Julia Gillard drops in tomorrow for two days. It will be much more show than substance but there is substance in the show.
The show will centre on Prime Minister Gillard’s speech to Parliament, a first for a foreign notable, though Australia’s Parliament once hosted the United States and Chinese Presidents in close succession. MPs will experience first-hand Gillard’s grating heavy Oz-speak accent.
This show is designed to impress on Gillard the inescapable central importance of Australia to New Zealand. Australia looks north-east, to its paramount ally, the United States, and north to its voracious east Asian customers and only then looks east to here. New Zealand deals independently with the rest of the world but must first deal with Australia. That is because New Zealand is in effect part of Australasia economically, socially and in security matters.
Why does the relationship’s importance to New Zealand have to be impressed on Gillard? Because, unlike Kevin Rudd whom she knifed last June, she has come late to international and trans-Tasman affairs.
Rudd, for all his faults, knew this country and saw the relationship as strategic, because of heavy Australian business stake here and because in certain ways New Zealand could help bulk up Australia in the Asian region and could help keep the peace in the South Pacific. Rudd set up an eight-a-side “joint cabinet” meeting at the time of the Australia-New Zealand Leadership Forum meeting in Sydney in August 2009.
Gillard, apart from dropping in to the leadership forum in Wellington in 2008, has not focused on the relationship. Her portfolios as deputy were domestic, notably education and labour.
That is relevant: Gillard brings grist to John Key’s mill. Allegedly of the “left” in her Labor party, she has pushed pay for performance for teachers and other reforms, over union objections. She will visit a school in Auckland. Some local political capital might be made as the government inches towards similar changes here.

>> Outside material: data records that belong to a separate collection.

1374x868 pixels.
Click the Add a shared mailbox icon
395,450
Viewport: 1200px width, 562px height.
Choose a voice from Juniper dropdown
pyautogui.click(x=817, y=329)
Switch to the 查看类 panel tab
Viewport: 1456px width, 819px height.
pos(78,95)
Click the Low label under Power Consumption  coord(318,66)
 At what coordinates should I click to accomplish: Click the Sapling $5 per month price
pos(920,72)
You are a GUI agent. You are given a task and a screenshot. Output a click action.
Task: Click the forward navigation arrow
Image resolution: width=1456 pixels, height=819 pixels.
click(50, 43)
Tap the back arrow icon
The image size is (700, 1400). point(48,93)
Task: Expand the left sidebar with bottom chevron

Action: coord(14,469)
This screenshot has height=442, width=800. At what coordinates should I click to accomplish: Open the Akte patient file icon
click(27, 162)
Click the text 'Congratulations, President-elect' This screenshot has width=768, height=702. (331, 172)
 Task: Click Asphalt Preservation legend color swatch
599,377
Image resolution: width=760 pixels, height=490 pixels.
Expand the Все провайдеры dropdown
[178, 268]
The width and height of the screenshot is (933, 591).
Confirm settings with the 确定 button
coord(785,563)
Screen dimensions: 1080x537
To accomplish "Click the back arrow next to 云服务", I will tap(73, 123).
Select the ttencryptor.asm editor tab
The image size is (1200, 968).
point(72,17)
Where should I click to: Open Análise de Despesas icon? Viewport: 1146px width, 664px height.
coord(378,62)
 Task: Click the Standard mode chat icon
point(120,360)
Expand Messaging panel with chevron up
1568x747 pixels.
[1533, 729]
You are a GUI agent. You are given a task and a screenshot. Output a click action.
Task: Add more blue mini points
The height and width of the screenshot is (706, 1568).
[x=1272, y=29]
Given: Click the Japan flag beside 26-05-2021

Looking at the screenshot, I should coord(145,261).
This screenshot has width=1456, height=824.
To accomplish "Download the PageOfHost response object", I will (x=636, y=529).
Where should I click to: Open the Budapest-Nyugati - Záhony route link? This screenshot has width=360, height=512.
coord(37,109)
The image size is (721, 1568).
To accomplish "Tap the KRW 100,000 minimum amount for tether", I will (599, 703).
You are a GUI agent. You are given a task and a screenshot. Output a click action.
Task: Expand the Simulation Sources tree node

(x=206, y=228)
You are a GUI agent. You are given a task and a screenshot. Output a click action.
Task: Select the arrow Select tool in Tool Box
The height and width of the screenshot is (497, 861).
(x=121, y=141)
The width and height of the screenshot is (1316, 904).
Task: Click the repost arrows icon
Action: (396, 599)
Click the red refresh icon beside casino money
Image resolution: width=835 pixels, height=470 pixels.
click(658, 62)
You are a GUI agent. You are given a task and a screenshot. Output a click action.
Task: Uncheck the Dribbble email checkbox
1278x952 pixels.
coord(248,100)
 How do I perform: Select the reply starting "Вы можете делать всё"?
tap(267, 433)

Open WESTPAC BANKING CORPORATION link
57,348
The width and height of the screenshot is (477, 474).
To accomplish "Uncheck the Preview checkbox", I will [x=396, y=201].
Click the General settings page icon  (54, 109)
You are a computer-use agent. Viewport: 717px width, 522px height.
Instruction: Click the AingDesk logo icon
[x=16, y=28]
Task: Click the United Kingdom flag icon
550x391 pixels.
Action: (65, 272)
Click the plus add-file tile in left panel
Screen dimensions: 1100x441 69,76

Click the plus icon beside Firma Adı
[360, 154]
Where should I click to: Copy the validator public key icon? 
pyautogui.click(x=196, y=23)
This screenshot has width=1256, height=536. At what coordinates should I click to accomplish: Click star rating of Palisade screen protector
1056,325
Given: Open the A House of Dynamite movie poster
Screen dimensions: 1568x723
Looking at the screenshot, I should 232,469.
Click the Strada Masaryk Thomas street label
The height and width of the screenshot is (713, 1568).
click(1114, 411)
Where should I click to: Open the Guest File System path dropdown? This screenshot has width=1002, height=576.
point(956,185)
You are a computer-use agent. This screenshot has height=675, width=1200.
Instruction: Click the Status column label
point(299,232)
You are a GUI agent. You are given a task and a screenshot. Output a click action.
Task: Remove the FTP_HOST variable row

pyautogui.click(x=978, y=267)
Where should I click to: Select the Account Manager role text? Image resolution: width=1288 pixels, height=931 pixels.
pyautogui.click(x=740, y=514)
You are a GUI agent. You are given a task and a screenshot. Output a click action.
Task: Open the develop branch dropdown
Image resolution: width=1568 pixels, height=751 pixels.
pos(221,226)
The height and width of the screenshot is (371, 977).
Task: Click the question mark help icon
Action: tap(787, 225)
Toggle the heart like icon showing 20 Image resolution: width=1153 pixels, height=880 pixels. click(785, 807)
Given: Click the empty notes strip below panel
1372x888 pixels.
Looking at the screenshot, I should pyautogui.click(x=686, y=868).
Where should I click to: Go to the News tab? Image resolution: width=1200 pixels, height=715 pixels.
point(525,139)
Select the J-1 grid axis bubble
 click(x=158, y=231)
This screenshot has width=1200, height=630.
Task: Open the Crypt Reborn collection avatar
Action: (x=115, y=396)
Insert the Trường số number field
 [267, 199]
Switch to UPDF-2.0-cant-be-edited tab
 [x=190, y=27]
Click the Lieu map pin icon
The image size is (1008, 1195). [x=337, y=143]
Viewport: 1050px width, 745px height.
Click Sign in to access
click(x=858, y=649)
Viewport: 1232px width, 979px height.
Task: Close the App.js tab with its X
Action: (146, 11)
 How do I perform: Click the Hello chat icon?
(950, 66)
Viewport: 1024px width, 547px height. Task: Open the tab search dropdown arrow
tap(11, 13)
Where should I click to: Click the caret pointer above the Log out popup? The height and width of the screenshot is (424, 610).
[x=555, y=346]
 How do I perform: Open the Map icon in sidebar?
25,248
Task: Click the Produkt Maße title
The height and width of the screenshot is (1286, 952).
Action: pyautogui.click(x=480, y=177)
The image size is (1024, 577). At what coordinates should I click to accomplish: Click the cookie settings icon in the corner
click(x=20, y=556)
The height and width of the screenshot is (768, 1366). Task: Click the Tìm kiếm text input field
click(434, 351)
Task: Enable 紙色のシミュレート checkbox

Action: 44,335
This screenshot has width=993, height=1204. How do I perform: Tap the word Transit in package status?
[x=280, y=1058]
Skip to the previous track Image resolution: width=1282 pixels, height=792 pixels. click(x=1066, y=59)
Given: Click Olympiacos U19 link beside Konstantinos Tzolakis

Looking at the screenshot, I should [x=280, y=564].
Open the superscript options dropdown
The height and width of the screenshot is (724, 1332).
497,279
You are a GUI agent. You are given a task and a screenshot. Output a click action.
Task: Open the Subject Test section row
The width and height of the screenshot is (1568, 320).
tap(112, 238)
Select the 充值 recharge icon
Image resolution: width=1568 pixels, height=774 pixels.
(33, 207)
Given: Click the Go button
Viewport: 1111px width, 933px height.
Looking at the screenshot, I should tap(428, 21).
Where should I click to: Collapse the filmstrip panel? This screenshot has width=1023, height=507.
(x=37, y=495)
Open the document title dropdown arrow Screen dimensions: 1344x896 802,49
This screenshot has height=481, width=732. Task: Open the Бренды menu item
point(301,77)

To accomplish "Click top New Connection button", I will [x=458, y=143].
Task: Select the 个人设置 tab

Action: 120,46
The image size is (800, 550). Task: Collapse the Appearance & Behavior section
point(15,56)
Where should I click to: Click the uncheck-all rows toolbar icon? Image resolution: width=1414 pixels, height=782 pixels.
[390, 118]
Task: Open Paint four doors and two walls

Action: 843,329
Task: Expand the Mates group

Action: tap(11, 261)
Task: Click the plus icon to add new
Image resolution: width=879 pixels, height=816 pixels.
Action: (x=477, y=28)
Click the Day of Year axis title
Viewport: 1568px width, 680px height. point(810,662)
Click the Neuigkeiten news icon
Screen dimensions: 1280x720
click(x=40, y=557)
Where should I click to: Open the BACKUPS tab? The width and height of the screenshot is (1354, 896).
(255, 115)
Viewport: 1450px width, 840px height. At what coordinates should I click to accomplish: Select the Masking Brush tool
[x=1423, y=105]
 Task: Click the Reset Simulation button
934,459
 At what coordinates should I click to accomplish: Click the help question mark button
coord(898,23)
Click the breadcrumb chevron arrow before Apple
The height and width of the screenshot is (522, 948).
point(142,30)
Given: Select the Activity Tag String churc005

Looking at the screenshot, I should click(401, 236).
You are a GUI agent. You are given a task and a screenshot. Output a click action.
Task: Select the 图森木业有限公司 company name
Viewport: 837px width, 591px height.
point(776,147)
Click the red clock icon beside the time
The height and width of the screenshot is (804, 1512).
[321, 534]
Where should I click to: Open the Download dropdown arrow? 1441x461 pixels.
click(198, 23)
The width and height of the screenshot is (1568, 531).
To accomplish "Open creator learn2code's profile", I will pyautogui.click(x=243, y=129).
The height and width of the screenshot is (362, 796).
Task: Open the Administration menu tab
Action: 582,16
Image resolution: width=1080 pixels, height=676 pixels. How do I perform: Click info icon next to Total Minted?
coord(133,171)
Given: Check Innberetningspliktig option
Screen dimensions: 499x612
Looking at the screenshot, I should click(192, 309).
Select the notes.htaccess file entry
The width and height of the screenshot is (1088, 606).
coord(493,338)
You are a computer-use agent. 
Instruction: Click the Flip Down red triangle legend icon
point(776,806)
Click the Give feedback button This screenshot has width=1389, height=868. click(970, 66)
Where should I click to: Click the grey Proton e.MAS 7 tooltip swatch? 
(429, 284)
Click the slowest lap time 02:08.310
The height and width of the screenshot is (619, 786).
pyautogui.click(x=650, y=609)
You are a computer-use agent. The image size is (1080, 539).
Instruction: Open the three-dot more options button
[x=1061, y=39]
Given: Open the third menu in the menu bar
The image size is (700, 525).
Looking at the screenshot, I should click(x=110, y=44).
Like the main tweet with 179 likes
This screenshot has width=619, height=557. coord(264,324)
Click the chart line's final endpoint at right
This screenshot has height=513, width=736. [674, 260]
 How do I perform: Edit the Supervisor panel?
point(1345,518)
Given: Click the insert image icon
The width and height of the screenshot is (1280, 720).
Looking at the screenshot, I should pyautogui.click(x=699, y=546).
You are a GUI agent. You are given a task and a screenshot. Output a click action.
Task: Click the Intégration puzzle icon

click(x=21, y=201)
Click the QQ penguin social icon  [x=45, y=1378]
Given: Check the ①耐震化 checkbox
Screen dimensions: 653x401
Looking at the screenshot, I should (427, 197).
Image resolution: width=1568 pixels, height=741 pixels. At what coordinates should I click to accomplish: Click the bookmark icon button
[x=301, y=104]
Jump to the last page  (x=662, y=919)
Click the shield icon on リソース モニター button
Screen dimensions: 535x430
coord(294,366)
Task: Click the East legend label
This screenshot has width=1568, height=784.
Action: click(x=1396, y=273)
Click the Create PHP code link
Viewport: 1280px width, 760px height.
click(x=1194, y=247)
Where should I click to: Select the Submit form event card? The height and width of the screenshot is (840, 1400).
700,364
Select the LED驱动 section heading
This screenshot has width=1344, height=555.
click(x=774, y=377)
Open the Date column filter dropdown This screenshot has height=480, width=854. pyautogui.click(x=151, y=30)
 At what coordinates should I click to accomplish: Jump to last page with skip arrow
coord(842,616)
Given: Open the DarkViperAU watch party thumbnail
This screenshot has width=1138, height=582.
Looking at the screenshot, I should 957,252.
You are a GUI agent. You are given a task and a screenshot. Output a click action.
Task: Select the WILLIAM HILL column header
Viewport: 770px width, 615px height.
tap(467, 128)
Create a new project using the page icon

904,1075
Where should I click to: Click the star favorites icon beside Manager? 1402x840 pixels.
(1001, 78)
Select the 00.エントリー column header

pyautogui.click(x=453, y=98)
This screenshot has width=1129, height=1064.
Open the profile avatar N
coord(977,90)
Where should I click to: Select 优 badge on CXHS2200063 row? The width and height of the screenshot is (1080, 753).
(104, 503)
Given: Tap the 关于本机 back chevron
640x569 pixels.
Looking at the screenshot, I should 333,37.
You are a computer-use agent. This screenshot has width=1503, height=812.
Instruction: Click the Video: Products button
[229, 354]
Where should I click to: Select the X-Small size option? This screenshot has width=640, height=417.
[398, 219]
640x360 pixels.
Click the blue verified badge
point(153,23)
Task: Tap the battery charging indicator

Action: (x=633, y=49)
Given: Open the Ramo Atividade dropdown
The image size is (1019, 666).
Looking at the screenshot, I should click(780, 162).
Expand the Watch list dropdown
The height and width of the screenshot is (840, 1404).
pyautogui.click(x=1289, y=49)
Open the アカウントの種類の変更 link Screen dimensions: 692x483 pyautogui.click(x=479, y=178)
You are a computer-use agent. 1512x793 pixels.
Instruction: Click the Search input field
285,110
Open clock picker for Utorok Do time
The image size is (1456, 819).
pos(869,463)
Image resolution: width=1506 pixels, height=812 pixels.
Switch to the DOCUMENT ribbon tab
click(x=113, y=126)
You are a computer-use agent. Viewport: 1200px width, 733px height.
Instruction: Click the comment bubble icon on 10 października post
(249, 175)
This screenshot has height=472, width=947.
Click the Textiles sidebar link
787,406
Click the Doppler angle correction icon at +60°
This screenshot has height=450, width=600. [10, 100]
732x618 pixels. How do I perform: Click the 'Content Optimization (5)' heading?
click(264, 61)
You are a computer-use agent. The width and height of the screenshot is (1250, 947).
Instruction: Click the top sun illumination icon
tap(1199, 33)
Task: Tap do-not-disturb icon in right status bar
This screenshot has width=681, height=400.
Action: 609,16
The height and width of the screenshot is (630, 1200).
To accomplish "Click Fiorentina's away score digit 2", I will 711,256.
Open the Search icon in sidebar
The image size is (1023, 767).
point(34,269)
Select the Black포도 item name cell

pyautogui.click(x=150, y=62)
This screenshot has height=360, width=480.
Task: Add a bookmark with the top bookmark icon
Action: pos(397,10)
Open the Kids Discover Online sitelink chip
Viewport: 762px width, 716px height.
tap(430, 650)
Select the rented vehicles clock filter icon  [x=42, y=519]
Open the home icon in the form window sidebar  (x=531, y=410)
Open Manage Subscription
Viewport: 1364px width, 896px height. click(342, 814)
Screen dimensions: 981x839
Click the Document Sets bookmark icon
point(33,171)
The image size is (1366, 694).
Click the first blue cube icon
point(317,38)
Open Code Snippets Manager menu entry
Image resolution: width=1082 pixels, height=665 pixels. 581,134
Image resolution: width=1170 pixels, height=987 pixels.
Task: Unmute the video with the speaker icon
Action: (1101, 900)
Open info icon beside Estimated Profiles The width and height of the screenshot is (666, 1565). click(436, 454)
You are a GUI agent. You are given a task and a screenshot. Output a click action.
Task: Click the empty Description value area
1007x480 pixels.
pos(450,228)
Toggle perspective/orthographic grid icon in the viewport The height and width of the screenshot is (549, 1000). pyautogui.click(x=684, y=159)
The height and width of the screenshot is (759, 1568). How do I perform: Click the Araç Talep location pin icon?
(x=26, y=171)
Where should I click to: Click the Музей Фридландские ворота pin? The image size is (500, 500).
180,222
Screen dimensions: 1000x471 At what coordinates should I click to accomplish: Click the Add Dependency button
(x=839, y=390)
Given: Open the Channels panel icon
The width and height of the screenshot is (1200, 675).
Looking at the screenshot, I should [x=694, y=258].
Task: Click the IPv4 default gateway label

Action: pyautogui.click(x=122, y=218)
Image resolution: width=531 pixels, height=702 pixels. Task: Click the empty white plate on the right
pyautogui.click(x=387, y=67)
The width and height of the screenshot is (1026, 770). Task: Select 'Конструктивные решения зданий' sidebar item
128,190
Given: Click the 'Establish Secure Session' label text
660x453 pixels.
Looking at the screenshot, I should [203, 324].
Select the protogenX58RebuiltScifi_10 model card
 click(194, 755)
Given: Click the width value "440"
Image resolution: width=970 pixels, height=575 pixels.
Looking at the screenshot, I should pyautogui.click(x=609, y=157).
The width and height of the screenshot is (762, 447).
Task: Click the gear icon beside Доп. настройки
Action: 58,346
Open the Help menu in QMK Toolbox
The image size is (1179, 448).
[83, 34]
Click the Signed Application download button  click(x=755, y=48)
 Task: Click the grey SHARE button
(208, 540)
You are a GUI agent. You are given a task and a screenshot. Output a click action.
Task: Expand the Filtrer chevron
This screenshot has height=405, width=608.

The first Rudd-Key meeting in February 2009 accelerated previously glacial progress towards simplified trans-Tasman air travel, now operative in the “smart-gate” electronic entry at airports.
More important, Rudd raised oversight of the single economic market (SEM) process to his department, thus reducing Canberra bureaucrats’ scope to pigeonhole it. Simon Power, this side’s SEM minister, says he gets a productive response to issues he raises. He has made SEM his top priority in the commerce portfolio along with regulating the finance sectors and financial advisers.
Gillard and Key — and the select group of ministers meeting over dinner tomorrow evening — are not expected, at least according to background briefings, to move any SEM mountains. Mostly SEM goes on under the radar, with occasional announcements and legislation.
The one concrete SEM item on Gillard’s programme is to sign the investment agreement Key and Rudd were to have signed when Rudd visited last June, except he suddenly wasn’t Prime Minister and didn’t come.
Under that agreement, investments into each country by the other under a certain size ($477 million in New Zealand’s case) will not be subject to official scrutiny. Australia resisted free investment in the 1990s and Michael Cullen didn’t want it in the 2000s. Key and Rudd cut through.
There is also, according to briefings, an issue of mobile phone roaming charges. And, associated with SEM though not strictly part of it, will be cooperation in science, a matter that has risen on New Zealand’s agenda since Sir Peter Gluckman became Key’s chief scientific adviser.
But all this falls far short of former Australian Trade Minister Simon Crean’s call for a “common border” in a speech at an Australian High Commission function on January 28. This is fanciful for now: security-obsessed Australia cannot emulate New Zealand’s wide range of visa-free agreements with countries for tourism and New Zealand could not buy into Australia’s protective tariffs on a range of industries.
So to international affairs. Defence Ministers Stephen Smith and Wayne Mapp downgraded Australia’s push for a joint “rapid response force” along Anglo-French lines to one focused on natural disaster “contingencies” in the South Pacific when they met on February 10.
New Zealand has resisted melding with the Australians in Afghanistan. Key and Gillard will discuss the “transition” to Afghan control there. They will also perforce discuss the Middle East political earthquake in Egypt, a contingency no western government seems seriously to have imagined or planned for. And there is, to use the officialese, the “evolving architecture” in Asia as economic and political power re-weights across the Pacific. Potentially part of that new architecture is the putative trans-Pacific partnership free trade area.
It looks like a full agenda. But it is more show than substance. Still, there are times when the show is the substance. This week is one of those.